======== Input ========
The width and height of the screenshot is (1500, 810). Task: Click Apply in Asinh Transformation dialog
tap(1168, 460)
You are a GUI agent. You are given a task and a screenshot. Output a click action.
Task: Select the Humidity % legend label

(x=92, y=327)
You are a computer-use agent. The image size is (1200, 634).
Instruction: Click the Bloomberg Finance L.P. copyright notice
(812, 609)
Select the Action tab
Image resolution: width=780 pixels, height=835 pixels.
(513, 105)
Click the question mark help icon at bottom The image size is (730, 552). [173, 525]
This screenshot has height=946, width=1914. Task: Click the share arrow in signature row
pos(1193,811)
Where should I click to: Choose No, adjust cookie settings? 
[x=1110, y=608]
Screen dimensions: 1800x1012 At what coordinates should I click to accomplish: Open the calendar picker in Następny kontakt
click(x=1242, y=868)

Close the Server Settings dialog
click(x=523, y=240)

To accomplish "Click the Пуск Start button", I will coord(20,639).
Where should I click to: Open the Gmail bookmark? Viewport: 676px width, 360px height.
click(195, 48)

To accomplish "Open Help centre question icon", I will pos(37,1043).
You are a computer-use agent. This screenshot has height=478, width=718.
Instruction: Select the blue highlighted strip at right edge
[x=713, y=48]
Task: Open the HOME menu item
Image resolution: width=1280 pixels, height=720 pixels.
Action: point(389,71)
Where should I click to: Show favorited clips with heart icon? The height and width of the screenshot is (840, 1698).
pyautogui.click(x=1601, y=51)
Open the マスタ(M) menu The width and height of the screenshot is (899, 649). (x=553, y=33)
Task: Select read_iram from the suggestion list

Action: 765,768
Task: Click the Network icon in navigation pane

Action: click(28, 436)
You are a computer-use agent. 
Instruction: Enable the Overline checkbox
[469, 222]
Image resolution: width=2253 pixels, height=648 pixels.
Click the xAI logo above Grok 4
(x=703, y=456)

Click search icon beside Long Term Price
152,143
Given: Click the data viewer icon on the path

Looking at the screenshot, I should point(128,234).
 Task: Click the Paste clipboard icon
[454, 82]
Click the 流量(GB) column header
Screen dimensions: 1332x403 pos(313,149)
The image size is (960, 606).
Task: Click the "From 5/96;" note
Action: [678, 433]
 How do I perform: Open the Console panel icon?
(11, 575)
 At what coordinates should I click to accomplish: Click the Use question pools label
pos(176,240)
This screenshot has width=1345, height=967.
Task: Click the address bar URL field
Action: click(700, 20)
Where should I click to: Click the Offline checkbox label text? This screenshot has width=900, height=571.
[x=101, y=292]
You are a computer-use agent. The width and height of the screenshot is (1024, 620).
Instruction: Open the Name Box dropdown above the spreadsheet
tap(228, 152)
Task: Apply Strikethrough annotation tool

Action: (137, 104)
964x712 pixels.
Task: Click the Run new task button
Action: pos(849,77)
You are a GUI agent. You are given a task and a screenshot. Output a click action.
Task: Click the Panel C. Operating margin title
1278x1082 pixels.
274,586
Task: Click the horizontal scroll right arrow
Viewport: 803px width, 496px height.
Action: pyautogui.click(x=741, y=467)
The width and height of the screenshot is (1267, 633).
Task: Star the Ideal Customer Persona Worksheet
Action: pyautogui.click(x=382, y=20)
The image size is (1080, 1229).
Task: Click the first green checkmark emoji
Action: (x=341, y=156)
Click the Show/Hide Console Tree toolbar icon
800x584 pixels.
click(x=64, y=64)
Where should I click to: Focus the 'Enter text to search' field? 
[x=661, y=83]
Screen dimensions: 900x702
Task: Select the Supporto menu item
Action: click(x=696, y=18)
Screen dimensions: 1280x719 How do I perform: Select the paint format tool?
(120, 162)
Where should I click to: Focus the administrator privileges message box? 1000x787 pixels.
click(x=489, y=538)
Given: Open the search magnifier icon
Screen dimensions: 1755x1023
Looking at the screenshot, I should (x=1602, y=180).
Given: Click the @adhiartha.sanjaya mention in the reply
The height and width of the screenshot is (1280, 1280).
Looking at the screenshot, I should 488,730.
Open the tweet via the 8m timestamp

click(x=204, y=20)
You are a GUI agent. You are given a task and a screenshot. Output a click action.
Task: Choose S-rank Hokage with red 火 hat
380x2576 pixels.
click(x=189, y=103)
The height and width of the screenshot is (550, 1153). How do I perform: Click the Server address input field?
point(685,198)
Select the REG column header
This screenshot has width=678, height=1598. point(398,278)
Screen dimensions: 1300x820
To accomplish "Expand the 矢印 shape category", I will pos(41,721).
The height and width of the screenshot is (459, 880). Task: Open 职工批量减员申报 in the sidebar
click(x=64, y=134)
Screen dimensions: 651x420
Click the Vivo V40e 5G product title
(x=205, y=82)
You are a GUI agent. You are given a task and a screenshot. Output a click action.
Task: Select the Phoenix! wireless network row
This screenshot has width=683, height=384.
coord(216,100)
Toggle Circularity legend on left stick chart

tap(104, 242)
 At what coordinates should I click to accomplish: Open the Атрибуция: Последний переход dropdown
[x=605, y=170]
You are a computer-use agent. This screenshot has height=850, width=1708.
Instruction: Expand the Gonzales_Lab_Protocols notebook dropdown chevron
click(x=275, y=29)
========
Within the entries, find all lines holding "computer" and copy each one.

◆ **Worked solution**:
You are a computer-use agent. The image size is (1200, 634).
You are a computer-use agent. This screenshot has height=478, width=718.
You are a computer-use agent. 
You are a computer-use agent. The width and height of the screenshot is (1024, 620).
You are a computer-use agent. This screenshot has height=850, width=1708.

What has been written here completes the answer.